WORK TO BE COMPLETED:
Please copy everything in the column below about the coronavirus and personal finances from "However, here’s a" down to "as an opportunity.", word for word.

PROVIDED TEXT:
§ §

This may be one of the most challenging columns I have ever had to write.
One reason is that the entire country is affected by the novel coronavirus. As I write these words, schools are closed. Grocery store shelves are empty by 11AM. Travel has ground to a standstill, and entire communities are being asked to “shelter in place”. Nobody gets to wake up to life as usual: not tomorrow and not for a while.
The other reason is that there’s so much we don’t know. This situation is unprecedented. We will learn more about COVID-19 in the coming weeks. At some point in the future, we will look back and this will all make sense.
Today, nobody has the crystal ball.
So naturally, people are worried. They are concerned for their health, their way of life, and their finances. With the markets rallying to recover and dropping in the span of minutes, what will happen to retirement savings? Is it a good idea to go to cash, or is it better to wait and see? And what about all the people who are being laid off, put on leave, or asked to work in a way that’s neither convenient nor comfortable?
There are many questions and few answers, at least right now.
However, here’s a bit of good news.
There are some things that you can do to potentially avoid expensive mistakes made out of fear. There may even be ways to use this situation as an opportunity.
Here are the 5 things to ponder.
Continue to contribute to retirement savings
If you are still working, keep making contributions to your 401(k), 403(b), or IRA. It may seem counterintuitive, especially since the market has been so volatile. However, if you keep up your regular contributions, you can stand to get at least three benefits.

§ §

PROVIDED DATA:
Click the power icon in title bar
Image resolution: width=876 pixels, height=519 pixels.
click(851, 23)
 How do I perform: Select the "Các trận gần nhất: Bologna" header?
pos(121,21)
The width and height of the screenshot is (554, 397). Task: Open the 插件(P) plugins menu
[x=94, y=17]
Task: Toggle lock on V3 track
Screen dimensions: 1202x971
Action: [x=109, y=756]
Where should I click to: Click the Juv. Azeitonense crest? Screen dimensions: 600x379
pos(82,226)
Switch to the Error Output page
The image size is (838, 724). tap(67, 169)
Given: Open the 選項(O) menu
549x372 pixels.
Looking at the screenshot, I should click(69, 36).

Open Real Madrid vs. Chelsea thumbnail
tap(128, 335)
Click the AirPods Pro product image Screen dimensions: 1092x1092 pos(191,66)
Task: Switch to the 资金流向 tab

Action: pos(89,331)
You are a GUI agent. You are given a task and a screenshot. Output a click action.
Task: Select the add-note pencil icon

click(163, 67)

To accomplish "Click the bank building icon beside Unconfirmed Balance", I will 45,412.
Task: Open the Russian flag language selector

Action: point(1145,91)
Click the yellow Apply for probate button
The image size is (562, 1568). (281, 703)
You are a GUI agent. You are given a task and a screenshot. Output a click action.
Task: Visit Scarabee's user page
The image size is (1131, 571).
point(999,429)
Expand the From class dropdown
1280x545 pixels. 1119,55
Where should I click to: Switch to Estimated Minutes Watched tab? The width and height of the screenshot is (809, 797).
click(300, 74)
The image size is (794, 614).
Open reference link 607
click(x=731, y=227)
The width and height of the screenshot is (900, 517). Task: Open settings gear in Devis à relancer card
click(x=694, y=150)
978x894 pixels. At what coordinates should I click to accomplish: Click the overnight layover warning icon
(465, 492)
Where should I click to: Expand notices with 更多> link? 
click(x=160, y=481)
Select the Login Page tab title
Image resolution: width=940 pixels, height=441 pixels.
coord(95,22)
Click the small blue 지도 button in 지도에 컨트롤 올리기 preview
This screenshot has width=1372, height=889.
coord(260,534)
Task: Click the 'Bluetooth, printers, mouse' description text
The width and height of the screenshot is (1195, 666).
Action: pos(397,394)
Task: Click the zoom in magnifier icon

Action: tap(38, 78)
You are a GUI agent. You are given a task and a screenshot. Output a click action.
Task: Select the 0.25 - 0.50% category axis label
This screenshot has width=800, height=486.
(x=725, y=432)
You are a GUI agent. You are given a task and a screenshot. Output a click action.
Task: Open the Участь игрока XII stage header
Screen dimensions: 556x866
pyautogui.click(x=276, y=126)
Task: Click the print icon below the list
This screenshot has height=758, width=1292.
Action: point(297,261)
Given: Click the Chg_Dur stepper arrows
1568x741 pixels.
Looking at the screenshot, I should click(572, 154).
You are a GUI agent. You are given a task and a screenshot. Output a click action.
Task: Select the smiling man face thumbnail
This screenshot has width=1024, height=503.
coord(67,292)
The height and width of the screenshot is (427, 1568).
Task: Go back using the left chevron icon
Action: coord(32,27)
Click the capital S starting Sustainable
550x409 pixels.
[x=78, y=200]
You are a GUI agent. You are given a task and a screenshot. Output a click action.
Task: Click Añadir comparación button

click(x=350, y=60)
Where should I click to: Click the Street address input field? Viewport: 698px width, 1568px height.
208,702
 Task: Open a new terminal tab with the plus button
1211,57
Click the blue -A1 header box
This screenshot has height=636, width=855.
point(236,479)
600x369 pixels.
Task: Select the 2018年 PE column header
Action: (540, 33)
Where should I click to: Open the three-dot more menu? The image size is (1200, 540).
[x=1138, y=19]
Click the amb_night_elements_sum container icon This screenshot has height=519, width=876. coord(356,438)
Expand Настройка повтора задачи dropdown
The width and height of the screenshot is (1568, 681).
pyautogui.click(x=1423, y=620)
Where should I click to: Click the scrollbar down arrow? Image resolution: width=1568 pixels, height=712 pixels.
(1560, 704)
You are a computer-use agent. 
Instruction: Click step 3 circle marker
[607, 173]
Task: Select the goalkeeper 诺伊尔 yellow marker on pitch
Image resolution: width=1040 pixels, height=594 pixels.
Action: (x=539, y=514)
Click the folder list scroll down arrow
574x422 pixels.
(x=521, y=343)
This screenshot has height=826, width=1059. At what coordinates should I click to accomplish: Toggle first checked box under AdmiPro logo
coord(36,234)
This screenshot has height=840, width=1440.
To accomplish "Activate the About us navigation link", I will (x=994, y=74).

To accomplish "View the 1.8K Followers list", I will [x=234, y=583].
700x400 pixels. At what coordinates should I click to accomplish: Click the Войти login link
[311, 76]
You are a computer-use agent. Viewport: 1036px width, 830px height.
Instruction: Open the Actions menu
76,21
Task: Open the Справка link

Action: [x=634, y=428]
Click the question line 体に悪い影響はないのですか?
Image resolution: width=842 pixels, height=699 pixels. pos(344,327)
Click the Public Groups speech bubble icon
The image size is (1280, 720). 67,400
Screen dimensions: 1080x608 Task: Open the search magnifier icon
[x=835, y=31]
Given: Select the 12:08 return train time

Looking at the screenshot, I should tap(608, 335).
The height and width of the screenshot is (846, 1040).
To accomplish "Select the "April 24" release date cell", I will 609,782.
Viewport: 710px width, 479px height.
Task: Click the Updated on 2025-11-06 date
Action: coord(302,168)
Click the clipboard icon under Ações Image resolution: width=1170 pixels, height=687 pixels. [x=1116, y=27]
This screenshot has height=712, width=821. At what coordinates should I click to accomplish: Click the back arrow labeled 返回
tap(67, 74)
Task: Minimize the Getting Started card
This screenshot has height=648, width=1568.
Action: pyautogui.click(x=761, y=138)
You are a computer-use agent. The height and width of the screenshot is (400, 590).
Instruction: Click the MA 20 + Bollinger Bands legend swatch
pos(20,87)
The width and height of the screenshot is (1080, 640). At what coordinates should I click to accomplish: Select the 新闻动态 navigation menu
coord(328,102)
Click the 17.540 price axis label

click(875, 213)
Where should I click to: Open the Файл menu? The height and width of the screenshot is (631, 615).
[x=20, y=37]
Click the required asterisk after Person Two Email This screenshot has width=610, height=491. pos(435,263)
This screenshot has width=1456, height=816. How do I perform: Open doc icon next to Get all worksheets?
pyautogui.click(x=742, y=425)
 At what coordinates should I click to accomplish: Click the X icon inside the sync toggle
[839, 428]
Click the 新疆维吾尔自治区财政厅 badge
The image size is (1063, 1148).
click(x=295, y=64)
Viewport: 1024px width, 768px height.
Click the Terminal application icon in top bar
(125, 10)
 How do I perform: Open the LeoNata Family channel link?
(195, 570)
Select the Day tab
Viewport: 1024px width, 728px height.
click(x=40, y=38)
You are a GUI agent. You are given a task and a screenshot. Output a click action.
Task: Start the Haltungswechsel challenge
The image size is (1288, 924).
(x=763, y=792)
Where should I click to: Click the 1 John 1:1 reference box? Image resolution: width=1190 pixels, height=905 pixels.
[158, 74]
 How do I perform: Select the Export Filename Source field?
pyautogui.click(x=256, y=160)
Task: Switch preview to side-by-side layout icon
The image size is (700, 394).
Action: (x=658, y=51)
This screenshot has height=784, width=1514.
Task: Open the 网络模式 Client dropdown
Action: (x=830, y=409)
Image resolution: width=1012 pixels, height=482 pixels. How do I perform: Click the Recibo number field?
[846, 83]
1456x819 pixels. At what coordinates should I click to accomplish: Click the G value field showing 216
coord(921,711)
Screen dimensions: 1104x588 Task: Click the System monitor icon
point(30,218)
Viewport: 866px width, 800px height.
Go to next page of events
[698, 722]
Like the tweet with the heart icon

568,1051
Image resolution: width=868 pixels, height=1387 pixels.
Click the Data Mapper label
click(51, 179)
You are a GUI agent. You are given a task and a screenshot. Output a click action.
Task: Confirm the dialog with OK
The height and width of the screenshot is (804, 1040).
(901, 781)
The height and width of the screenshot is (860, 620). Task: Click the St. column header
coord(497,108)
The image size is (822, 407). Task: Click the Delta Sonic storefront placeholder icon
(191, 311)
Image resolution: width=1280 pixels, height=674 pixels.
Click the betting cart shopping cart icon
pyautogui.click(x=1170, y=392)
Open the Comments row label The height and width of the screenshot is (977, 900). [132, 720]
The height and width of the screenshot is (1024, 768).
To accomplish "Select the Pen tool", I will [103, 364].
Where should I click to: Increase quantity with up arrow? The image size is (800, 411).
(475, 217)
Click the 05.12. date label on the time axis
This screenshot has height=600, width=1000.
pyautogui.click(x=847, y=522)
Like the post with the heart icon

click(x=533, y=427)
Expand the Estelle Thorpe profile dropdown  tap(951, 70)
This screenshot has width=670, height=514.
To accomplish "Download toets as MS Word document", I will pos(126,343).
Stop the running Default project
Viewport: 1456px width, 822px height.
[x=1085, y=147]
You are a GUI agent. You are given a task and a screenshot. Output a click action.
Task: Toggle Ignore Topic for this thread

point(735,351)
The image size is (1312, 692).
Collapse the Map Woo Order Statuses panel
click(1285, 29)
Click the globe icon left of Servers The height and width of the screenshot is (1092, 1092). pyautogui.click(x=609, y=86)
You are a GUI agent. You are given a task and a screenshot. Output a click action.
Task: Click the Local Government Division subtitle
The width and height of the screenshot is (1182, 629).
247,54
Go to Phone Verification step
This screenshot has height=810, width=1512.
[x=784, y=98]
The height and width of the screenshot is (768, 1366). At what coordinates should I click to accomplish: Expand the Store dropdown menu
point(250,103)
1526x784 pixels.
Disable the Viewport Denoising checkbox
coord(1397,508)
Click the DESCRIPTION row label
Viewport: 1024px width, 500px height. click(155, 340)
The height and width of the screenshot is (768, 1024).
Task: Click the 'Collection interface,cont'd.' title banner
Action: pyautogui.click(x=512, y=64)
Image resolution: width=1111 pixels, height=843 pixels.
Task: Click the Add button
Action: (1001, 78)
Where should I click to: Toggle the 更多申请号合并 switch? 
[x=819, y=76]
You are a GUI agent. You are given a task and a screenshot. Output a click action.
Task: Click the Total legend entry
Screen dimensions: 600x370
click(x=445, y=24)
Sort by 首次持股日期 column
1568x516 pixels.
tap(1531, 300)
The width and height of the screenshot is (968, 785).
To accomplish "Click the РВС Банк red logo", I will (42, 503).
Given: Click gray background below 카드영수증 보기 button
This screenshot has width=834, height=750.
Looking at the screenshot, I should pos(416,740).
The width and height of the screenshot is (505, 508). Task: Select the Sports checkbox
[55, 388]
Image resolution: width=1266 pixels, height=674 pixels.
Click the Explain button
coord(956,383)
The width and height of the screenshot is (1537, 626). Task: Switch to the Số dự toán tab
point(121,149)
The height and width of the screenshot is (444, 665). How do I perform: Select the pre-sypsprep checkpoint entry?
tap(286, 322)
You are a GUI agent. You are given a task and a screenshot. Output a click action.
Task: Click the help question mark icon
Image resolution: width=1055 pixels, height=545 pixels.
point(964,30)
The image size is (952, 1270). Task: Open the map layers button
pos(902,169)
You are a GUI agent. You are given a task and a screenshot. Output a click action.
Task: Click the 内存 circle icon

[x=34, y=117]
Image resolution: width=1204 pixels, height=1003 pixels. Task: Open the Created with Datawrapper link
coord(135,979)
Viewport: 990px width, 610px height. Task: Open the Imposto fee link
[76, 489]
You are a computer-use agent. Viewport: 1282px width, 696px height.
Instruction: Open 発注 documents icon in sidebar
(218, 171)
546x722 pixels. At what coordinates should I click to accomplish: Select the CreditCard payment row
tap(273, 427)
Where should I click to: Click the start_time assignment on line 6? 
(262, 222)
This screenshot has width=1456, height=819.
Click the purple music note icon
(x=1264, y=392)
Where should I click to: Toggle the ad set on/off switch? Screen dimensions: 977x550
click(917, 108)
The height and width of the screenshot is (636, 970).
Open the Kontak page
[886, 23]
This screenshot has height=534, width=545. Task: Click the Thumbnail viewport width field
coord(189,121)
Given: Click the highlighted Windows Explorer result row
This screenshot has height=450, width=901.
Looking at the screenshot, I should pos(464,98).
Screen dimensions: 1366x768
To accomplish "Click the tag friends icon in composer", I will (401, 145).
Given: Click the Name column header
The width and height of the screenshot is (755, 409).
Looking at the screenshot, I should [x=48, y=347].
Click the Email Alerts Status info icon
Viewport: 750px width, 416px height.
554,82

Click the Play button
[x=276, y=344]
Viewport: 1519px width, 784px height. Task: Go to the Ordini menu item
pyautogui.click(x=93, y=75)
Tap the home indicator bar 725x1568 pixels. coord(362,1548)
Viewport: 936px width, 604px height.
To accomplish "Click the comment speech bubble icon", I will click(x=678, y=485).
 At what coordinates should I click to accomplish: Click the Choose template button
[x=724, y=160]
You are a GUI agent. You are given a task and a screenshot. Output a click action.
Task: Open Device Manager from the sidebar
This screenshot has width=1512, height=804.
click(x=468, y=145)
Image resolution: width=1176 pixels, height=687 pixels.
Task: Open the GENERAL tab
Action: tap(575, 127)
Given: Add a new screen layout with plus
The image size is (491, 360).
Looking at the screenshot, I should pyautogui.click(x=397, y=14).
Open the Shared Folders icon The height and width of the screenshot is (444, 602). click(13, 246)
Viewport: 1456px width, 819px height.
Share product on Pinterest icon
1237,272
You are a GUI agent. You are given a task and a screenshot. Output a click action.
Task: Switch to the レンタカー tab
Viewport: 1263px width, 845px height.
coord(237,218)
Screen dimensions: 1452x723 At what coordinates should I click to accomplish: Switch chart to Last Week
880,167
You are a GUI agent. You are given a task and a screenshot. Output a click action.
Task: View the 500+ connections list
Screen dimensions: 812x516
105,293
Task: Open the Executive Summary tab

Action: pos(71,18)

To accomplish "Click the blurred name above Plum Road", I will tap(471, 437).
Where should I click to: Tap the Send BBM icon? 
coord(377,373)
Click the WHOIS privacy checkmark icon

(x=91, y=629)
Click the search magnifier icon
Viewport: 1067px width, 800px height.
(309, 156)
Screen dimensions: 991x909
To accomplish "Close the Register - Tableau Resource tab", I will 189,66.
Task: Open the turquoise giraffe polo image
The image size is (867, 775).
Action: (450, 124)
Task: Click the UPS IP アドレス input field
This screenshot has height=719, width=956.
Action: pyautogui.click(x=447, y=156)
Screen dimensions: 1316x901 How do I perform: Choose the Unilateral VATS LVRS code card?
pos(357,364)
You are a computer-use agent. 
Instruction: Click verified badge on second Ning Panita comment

§ §

ANSWER SECTION:
However, here’s a bit of good news.
There are some things that you can do to potentially avoid expensive mistakes made out of fear. There may even be ways to use this situation as an opportunity.